▸ **The problem**
Verbatim copy without images: repeat the records in full.

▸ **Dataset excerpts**
• • • • • • •

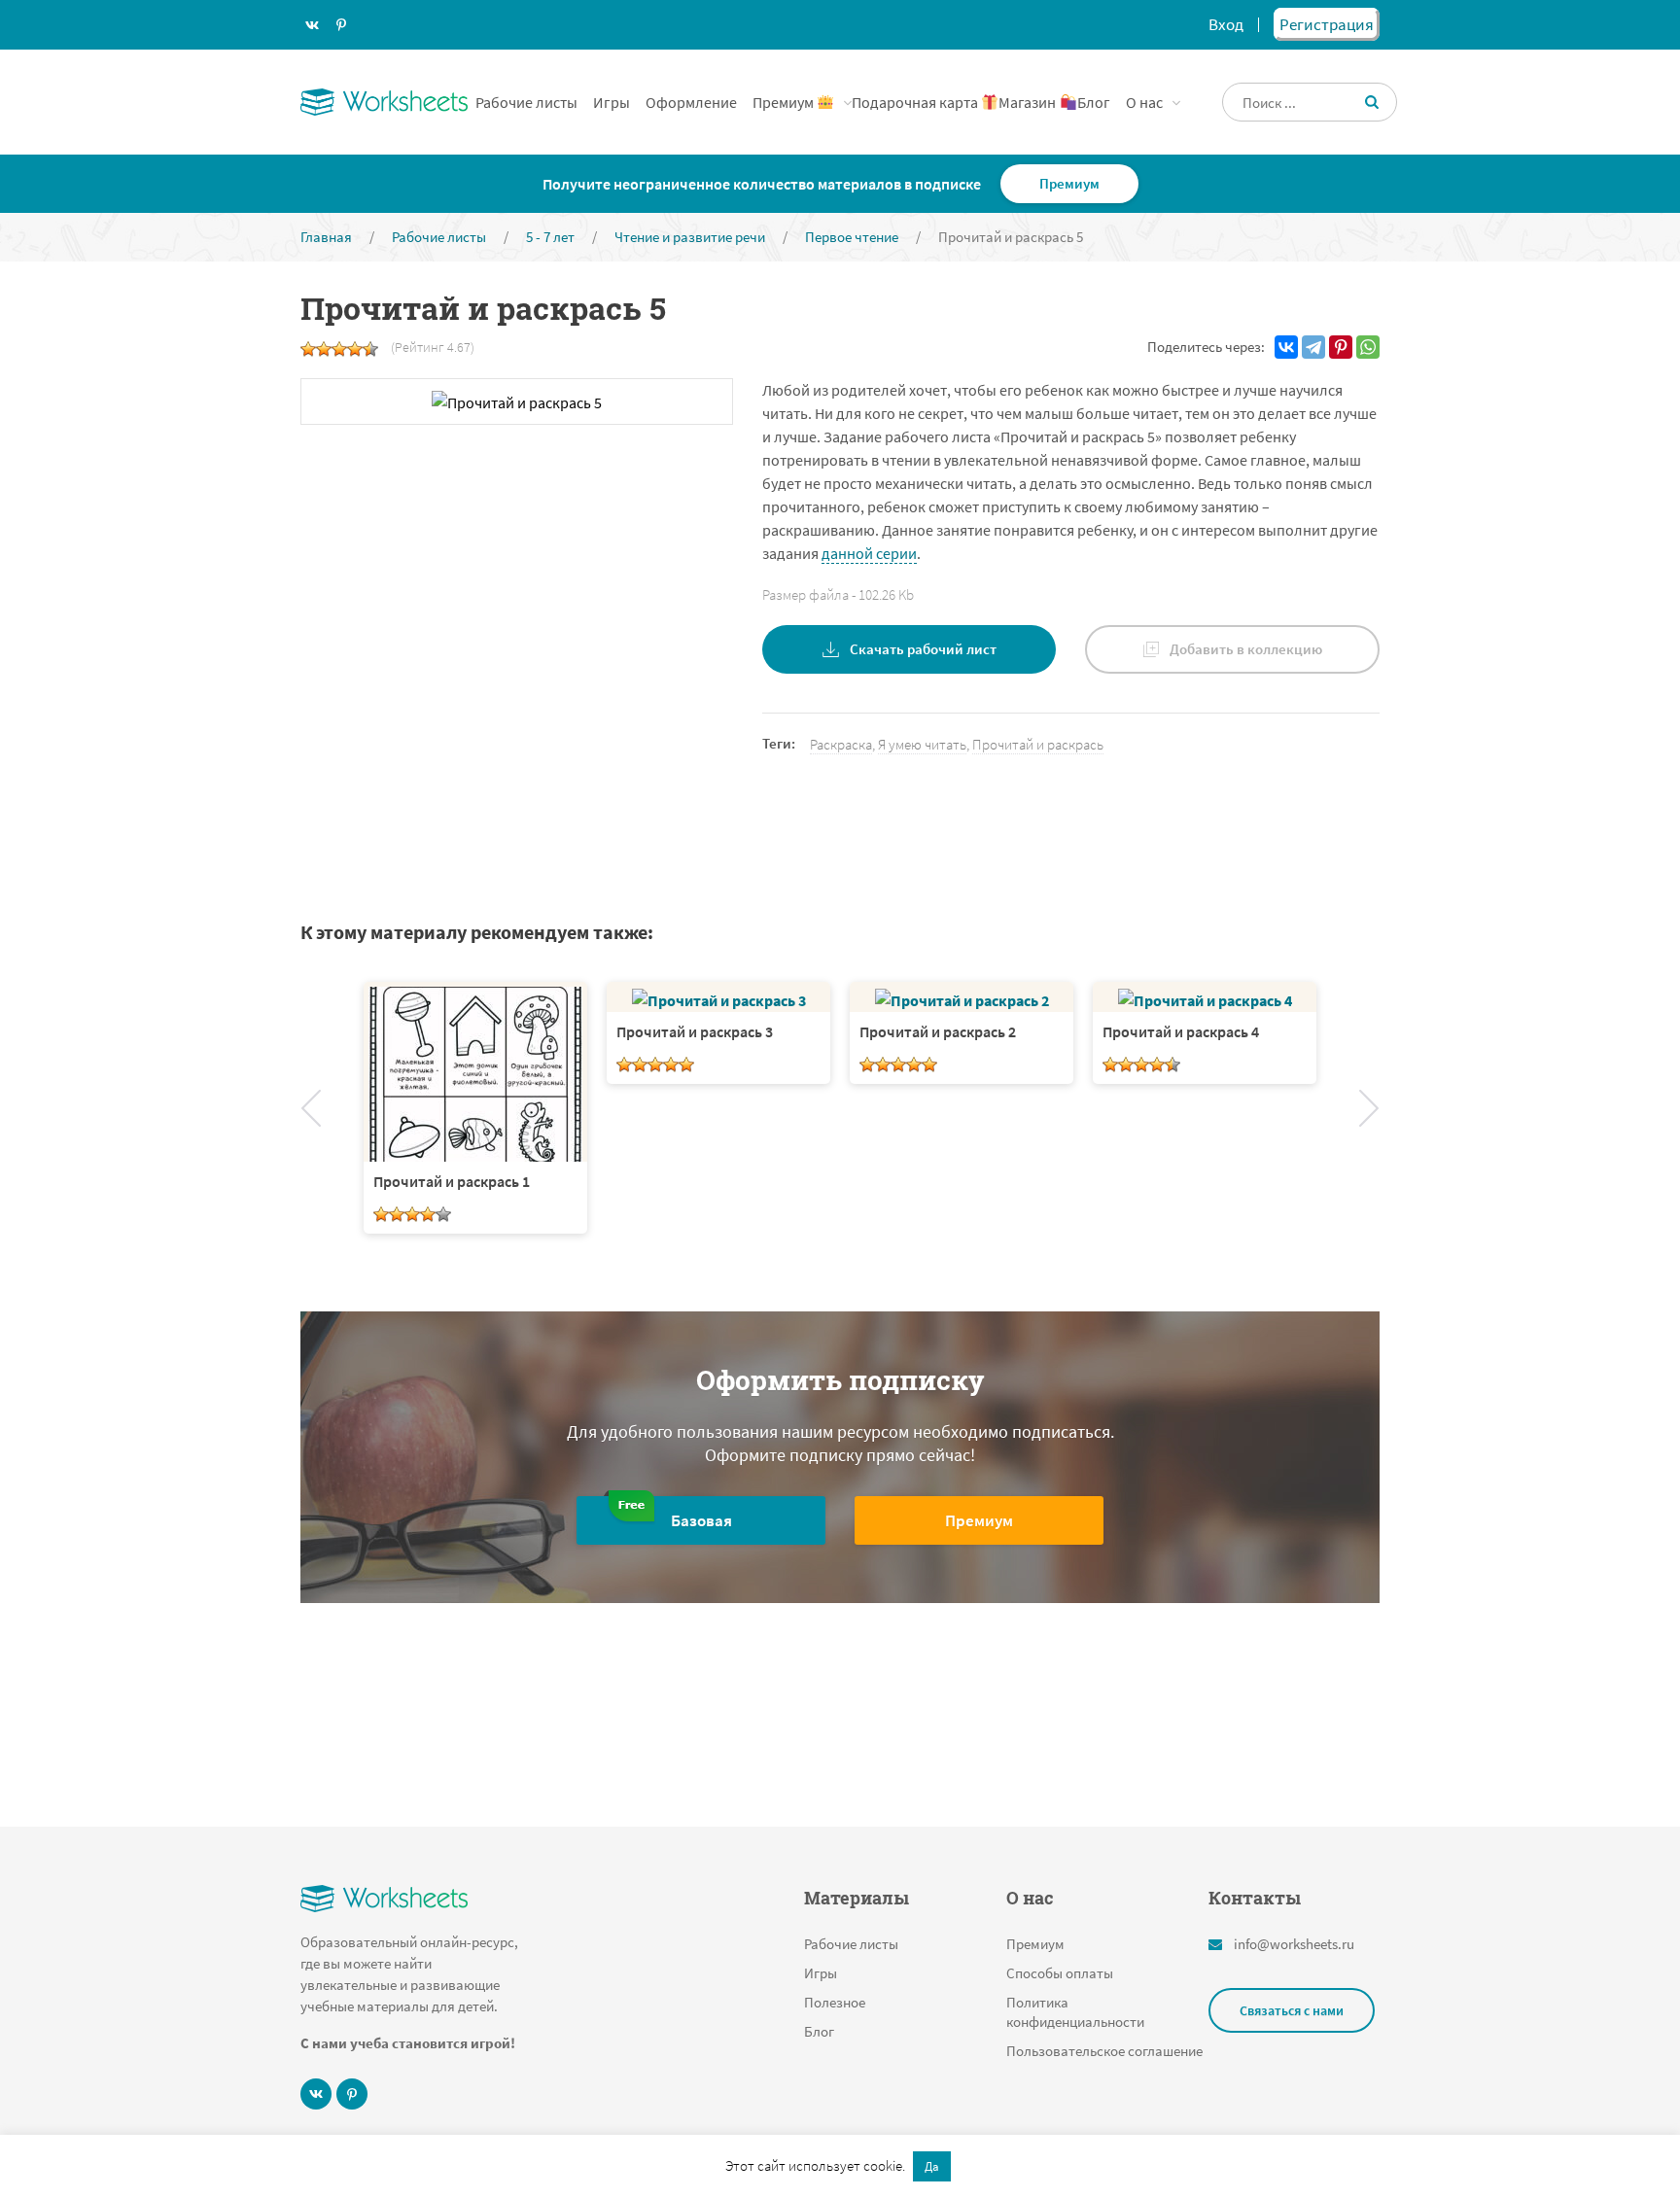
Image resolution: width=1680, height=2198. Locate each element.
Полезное (834, 2002)
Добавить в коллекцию (1246, 649)
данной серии (869, 553)
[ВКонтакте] (1286, 347)
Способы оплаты (1059, 1973)
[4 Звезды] (355, 349)
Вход (1225, 24)
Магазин (1028, 102)
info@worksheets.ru (1294, 1944)
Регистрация (1326, 24)
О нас (1144, 102)
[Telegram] (1313, 347)
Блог (1093, 102)
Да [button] (932, 2166)
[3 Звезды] (339, 349)
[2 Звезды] (324, 349)
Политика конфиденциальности (1075, 2012)
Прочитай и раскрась (1037, 744)
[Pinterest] (1340, 347)
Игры (611, 102)
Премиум (784, 102)
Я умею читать (922, 744)
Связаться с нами (1292, 2010)
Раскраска (841, 744)
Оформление (691, 102)
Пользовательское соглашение (1104, 2050)
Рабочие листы (526, 102)
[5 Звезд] (370, 349)
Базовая (701, 1520)
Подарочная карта (916, 102)
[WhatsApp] (1368, 347)
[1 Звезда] (308, 349)
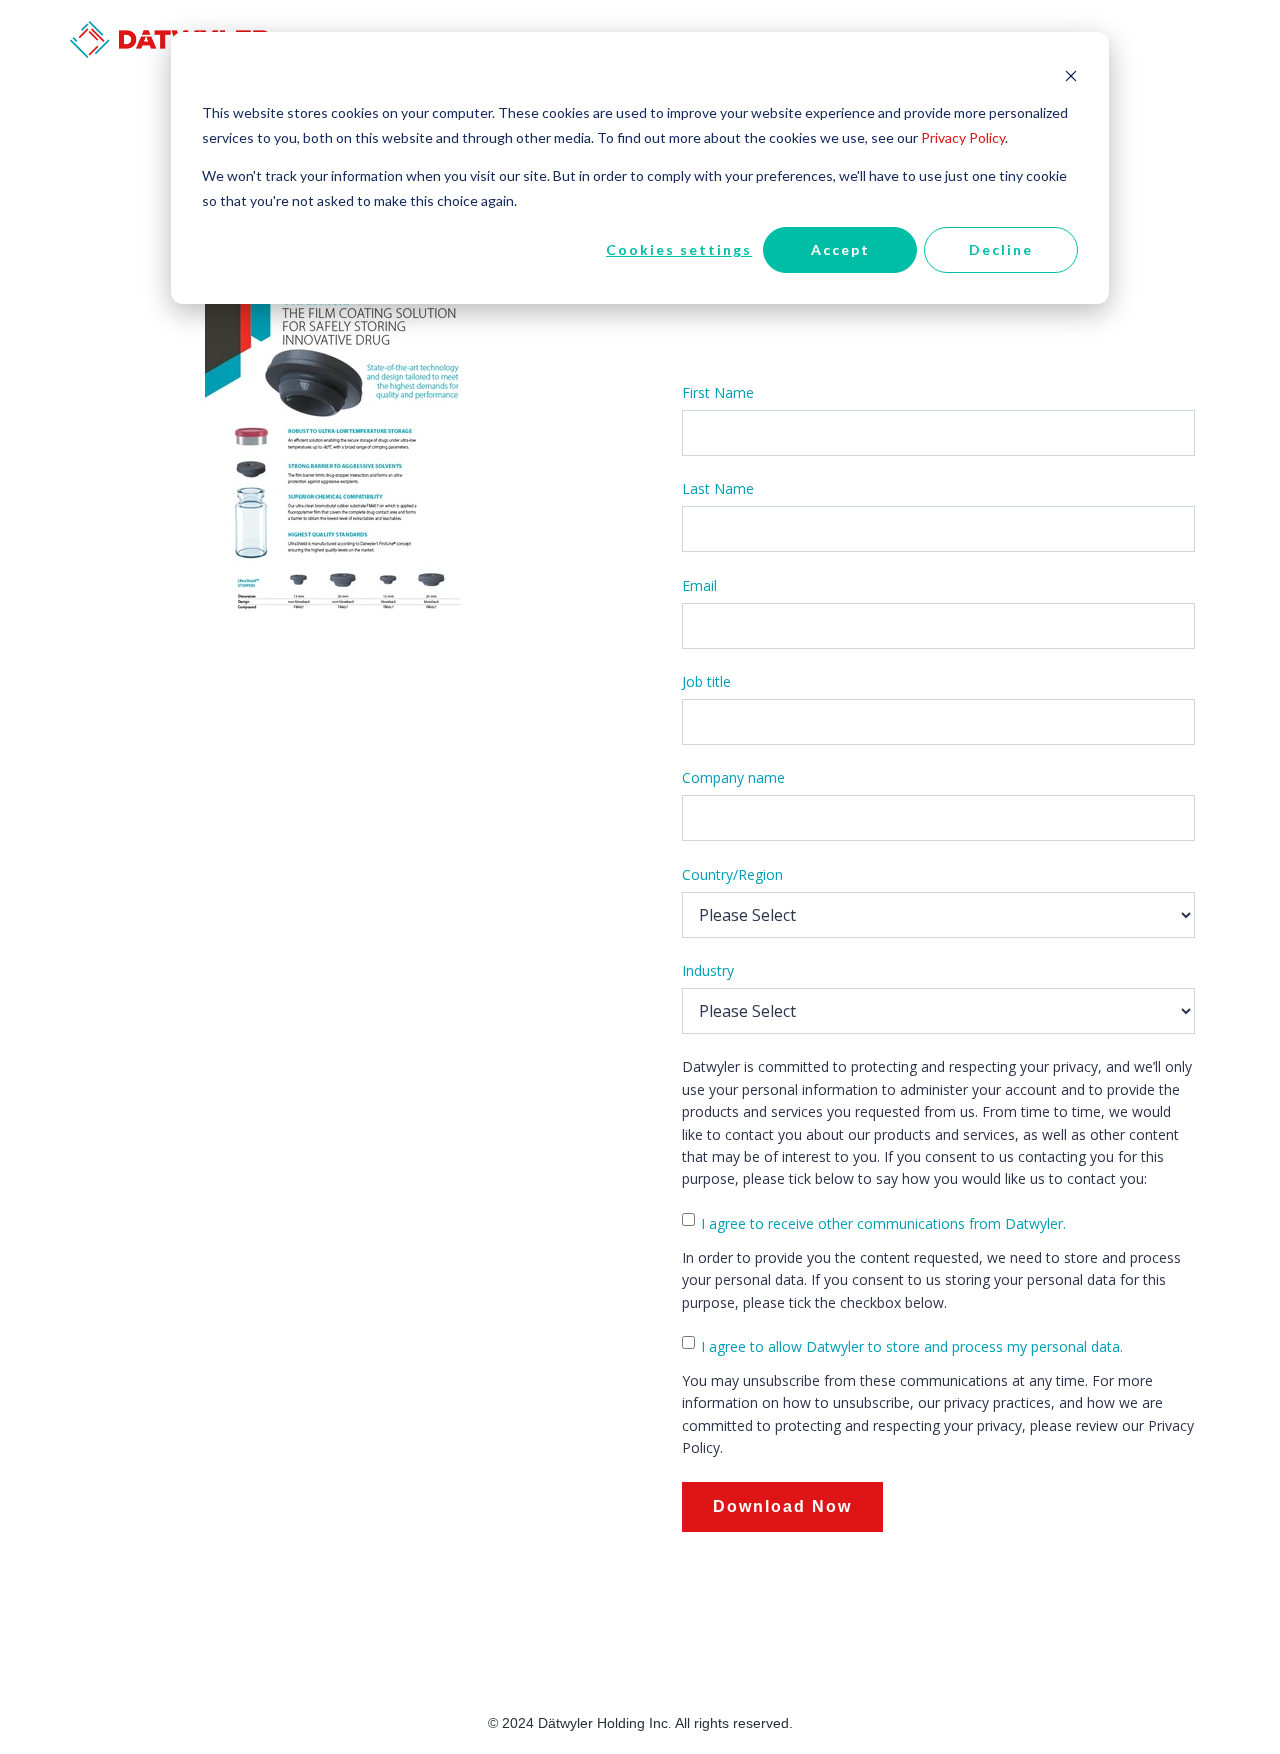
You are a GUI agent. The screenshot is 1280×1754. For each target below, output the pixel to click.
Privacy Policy (963, 137)
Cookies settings (679, 249)
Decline (1001, 249)
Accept (840, 249)
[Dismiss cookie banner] (1071, 75)
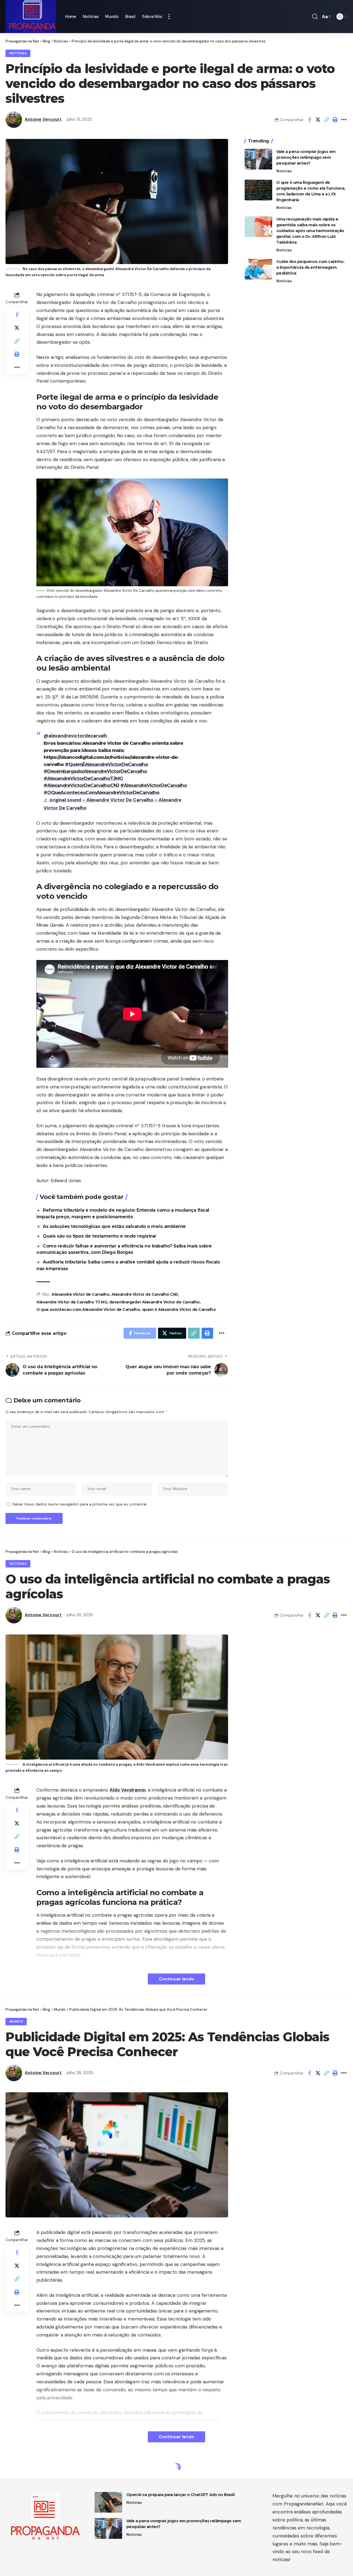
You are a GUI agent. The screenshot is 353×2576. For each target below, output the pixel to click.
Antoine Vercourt (43, 119)
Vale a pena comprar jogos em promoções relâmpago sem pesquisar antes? (306, 157)
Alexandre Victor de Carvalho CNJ (144, 1294)
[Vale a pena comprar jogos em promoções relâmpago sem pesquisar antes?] (258, 159)
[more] (169, 16)
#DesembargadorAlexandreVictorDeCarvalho (95, 771)
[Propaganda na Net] (31, 16)
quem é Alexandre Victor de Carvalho (179, 1309)
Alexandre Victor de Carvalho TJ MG (71, 1302)
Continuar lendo (176, 1979)
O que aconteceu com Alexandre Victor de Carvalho (88, 1309)
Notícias (18, 53)
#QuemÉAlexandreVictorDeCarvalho (106, 764)
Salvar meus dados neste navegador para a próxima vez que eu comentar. (80, 1504)
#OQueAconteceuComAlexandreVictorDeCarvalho (101, 792)
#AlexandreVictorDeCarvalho (153, 785)
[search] (315, 16)
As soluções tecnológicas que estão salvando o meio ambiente (114, 1226)
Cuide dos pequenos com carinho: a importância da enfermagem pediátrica (310, 267)
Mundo (16, 2022)
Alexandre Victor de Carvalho (80, 1294)
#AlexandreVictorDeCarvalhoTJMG (83, 778)
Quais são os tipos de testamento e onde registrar (99, 1236)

• • • • • • •

▸ **Written solution**
Image resolution: width=1680, height=2198. Locate each element.
Полезное (834, 2002)
Добавить в коллекцию (1246, 649)
данной серии (869, 553)
[ВКонтакте] (1286, 347)
Способы оплаты (1059, 1973)
[4 Звезды] (355, 349)
Вход (1225, 24)
Магазин (1028, 102)
info@worksheets.ru (1294, 1944)
Регистрация (1326, 24)
О нас (1144, 102)
[Telegram] (1313, 347)
Блог (1093, 102)
Да [button] (932, 2166)
[3 Звезды] (339, 349)
[2 Звезды] (324, 349)
Политика конфиденциальности (1075, 2012)
Прочитай и раскрась (1037, 744)
[Pinterest] (1340, 347)
Игры (611, 102)
Премиум (784, 102)
Я умею читать (922, 744)
Связаться с нами (1292, 2010)
Раскраска (841, 744)
Оформление (691, 102)
Пользовательское соглашение (1104, 2050)
Рабочие листы (526, 102)
[5 Звезд] (370, 349)
Базовая (701, 1520)
Подарочная карта (916, 102)
[WhatsApp] (1368, 347)
[1 Звезда] (308, 349)
You are a GUI agent. The screenshot is 1280×1754. For each target below, output the pixel to click.
Privacy Policy (963, 137)
Cookies settings (679, 249)
Decline (1001, 249)
Accept (840, 249)
[Dismiss cookie banner] (1071, 75)
You are a GUI agent. The screenshot is 353×2576. For each target below, output the pixel to click.
Antoine Vercourt (43, 119)
Vale a pena comprar jogos em promoções relâmpago sem pesquisar antes? (306, 157)
Alexandre Victor de Carvalho CNJ (144, 1294)
[Vale a pena comprar jogos em promoções relâmpago sem pesquisar antes?] (258, 159)
[more] (169, 16)
#DesembargadorAlexandreVictorDeCarvalho (95, 771)
[Propaganda na Net] (31, 16)
quem é Alexandre Victor de Carvalho (179, 1309)
Alexandre Victor de Carvalho TJ MG (71, 1302)
Continuar lendo (176, 1979)
O que aconteceu com Alexandre Victor de Carvalho (88, 1309)
Notícias (18, 53)
#QuemÉAlexandreVictorDeCarvalho (106, 764)
Salvar meus dados neste navegador para a próxima vez que eu comentar. (80, 1504)
#OQueAconteceuComAlexandreVictorDeCarvalho (101, 792)
#AlexandreVictorDeCarvalho (153, 785)
[search] (315, 16)
As soluções tecnológicas que estão salvando o meio ambiente (114, 1226)
Cuide dos pequenos com carinho: a importância da enfermagem pediátrica (310, 267)
Mundo (16, 2022)
Alexandre Victor de Carvalho (80, 1294)
#AlexandreVictorDeCarvalhoTJMG (83, 778)
Quais são os tipos de testamento e onde registrar (99, 1236)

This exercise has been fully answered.